Exercise objective: Reproduce each of the rows below word for word, omitting the pictures from your copy.

Data for the task:

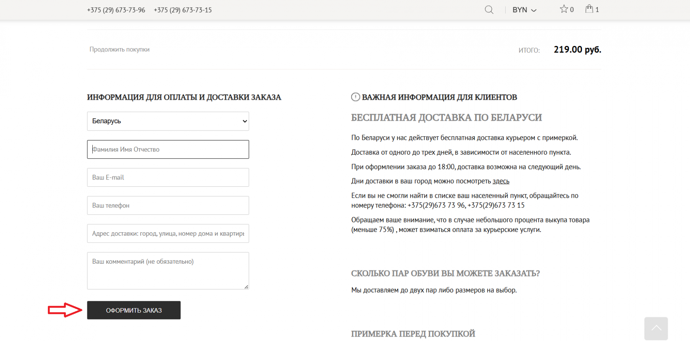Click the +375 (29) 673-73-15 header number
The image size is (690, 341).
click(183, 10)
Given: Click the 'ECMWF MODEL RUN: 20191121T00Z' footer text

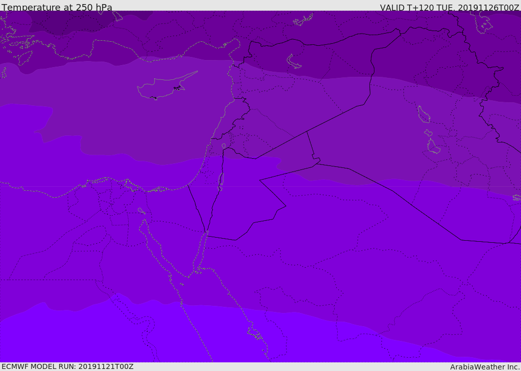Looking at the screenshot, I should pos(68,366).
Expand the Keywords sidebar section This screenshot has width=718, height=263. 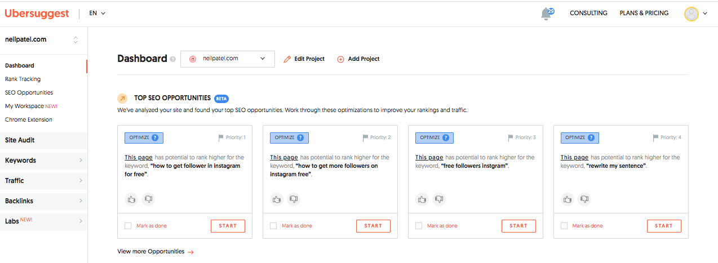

Output of the exercise:
Click the +375 (29) 673-73-15 header number
The image size is (690, 341).
click(183, 10)
Given: Click the 'ECMWF MODEL RUN: 20191121T00Z' footer text

Looking at the screenshot, I should pos(68,366).
Expand the Keywords sidebar section This screenshot has width=718, height=263. 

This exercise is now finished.